Jumat, 31 Mei 2019

KPK Kembali Periksa Sofyan Basir Soal Fee

Baca Juga

Sofyan Basir saat akan masuk ke dalam kantor KPK jalan Kuningan Persada – Jakarta Selatan untuk menjalani pemeriksaan sebagai Tersangka.


Kota JAKARTA – (harianbuana.com).
Tim penyidik Komisi Pemberantasan Korupsi (KPK) hari ini, Jum'at 31 Mei 2019, kembali memeriksa Sofyan Basir selaku Direktur Utama (Dirut) PT. PLN (Persero) sebagai Tersangka atas perkara dugaan tindak pidana korupsi suap proyek pembangunan Pembangkit Listrik Tenaga Uap (PLTU) Riau–1. Sofyan Basir  resmi ditetapkan KPK sebagai Tersangka pada Selasa 23 April 2019 silam yang kemudian baru ditahan pada Senin (27/05/2019) malam lalu.


Pantauan media, Dirut non-aktif PT. Pertamina (Persero) Sofyan Basir turun dari mobil tahanan KPK dengan dikawal petugas sekitar pukul 13.25 WIB. Sofyan Basir tampil dengan mengenakan kemeja warna putih berlapis jacket warna krem dibalut rompi khas Tahanan KPK warna oranye dan dengan tangan diborgol.

Begitu tiba di kantor KPK jalan Kuningan Persada – Jakarta Selatan, Sofyan Basir pun langsung bergegas masuk ke dalam. Sofyan Basir enggan menyampaikan keterangan terkait perkara yang tengah membelit kepada wartawan.

"Assalamualaikum..., selamat puasa...!", sapa Sofyan Basir kepada sejumlah wartawan, singkat, sembari menutupi tangannya yang tengah diborgol, sebelum kemudian masuk ke dalam kantor KPK, Jum'at (31/05/2019) siang.

Kepala Biro Hunas KPK Febri Diansyah menerangkan, bahwa Dirut non-aktif PT. PLN (Persero) Sofyan kali ini dimintai keterangan oleh tim penyidik KPK soal perannya dalam proyek pembangunan PLTU Riau–1 yang menelan biaya USD 900 juta atau setara Rp. 12,8 triliun‎.

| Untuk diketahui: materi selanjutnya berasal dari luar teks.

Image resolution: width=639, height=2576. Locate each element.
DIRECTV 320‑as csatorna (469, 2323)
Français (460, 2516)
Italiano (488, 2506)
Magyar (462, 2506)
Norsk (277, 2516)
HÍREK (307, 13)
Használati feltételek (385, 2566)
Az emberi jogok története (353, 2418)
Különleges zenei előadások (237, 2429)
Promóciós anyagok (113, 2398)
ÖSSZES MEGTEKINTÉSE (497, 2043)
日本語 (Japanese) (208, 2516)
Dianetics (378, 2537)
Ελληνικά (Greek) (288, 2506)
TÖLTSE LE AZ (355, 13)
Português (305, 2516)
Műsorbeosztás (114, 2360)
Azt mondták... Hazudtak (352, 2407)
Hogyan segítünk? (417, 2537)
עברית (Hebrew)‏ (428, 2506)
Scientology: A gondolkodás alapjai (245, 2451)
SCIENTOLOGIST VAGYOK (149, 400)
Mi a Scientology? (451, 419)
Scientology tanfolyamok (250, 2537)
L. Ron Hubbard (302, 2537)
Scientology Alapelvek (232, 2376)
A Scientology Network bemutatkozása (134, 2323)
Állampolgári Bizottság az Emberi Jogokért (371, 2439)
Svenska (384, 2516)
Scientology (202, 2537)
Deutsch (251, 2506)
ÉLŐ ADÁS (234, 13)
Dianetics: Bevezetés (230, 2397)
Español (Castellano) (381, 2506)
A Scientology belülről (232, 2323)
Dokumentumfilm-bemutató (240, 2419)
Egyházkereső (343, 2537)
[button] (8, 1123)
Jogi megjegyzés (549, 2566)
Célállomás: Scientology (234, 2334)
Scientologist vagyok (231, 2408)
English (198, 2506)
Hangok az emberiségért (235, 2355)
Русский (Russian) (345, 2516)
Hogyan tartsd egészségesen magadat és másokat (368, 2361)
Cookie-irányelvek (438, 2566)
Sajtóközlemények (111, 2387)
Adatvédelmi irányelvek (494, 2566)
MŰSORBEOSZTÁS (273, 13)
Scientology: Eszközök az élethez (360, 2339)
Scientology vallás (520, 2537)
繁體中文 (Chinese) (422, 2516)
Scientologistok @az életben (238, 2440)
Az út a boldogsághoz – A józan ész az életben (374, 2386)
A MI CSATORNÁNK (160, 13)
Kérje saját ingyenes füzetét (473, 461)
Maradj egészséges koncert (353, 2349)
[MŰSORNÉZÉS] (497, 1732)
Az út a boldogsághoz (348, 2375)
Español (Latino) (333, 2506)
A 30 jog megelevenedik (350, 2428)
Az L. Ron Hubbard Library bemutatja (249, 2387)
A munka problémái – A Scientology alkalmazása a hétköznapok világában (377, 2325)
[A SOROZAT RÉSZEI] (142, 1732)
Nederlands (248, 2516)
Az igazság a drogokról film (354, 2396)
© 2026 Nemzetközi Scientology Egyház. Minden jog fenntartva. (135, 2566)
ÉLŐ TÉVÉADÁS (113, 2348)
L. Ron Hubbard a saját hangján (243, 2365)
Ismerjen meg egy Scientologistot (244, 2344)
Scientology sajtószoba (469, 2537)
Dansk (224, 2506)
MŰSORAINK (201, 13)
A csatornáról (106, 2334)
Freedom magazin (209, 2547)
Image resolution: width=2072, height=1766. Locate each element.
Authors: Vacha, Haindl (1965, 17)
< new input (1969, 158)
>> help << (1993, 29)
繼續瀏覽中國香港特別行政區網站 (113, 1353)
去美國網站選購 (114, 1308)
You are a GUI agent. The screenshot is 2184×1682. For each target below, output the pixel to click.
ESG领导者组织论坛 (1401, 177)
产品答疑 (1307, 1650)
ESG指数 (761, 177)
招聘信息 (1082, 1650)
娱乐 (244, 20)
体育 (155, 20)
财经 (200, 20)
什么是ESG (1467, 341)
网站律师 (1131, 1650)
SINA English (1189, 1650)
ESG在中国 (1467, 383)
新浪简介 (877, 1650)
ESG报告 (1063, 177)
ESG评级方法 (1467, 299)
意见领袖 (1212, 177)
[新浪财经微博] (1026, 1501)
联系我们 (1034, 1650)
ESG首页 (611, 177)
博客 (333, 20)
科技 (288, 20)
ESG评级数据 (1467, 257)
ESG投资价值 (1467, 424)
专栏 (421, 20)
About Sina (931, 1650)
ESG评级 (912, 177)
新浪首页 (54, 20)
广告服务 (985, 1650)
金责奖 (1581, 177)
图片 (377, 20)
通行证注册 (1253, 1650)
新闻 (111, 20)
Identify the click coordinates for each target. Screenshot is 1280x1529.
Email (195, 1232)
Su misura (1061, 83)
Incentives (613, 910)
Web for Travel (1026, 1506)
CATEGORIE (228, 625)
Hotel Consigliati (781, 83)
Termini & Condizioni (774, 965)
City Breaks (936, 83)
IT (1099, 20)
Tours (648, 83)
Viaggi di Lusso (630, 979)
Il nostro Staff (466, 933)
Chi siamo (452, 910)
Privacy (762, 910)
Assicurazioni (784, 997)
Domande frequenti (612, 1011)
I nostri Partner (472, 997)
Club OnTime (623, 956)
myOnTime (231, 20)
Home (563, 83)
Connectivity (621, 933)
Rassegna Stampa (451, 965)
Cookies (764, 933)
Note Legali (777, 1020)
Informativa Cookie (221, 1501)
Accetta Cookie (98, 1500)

"Tim penyidik menglarifikasi pengetahuan Tersangka terkait dengan fee yang telah diterima Eni Maulani Saragih dkk", terang Kepala Biro Humas KPK Febri saat dikonfirmasi wartawan di kantornya, jalan Kuningan Persada – Jakarta Selatan, Jumat 31 Mei 2019.

Febri menegaskan, dalam perkara dugaan tindak pidana korupsi suap proyek pembangunan PLTU Riau–1 ini, tim penyidik KPK telah memeriksa 78 Saksi. Antara lain dark pejabat PT. PLN dan anak perusahaan PT. PLN, Anggota DPR-RI, Sekjen DPR-RI dan swasta lainnya hingga Menteri terkait.

Hingga sekitar pukul 15.52 WIB, Dirut non-aktif PT. PLN (Persero) Sofyan Basir masih menjalani pemeriksaan di dalam kantor KPK.

Seperti diketahui, Sofyan Basir menjalani pemeriksaan sebagai Tersangka atas perkara dugaan tindak pidana korupsi suap proyek pembangunan Pembangkit Listrik Tenaga Uap (PLTU) Riau–1.

Menurut konstruksi perkara yang pernah  diungkap KPK sebelumnya, perkara dugaan tindak pidana korupsi suap ini berawal dari keinginan Johanes Budisutrisno Kotjo  mendapatkan proyek di PT. PLN.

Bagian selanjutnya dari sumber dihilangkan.